• [Exercise description] Write the data below out in full, exactly as it stands.
Segment Start: Records for the exercise
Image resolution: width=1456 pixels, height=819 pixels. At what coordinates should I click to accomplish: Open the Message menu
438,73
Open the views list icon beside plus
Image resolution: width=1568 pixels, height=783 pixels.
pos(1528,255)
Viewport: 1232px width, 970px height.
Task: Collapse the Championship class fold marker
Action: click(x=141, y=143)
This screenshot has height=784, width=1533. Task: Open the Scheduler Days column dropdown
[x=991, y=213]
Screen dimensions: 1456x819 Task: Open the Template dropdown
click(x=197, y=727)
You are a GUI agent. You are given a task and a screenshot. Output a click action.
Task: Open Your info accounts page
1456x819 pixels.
Segment End: Records for the exercise
• [Solution for this problem]
Image resolution: width=1456 pixels, height=819 pixels. At what coordinates should I click to accomplish: Open the Message menu
438,73
Open the views list icon beside plus
Image resolution: width=1568 pixels, height=783 pixels.
pos(1528,255)
Viewport: 1232px width, 970px height.
Task: Collapse the Championship class fold marker
Action: click(x=141, y=143)
This screenshot has height=784, width=1533. Task: Open the Scheduler Days column dropdown
[x=991, y=213]
Screen dimensions: 1456x819 Task: Open the Template dropdown
click(x=197, y=727)
You are a GUI agent. You are given a task and a screenshot. Output a click action.
Task: Open Your info accounts page
1456x819 pixels.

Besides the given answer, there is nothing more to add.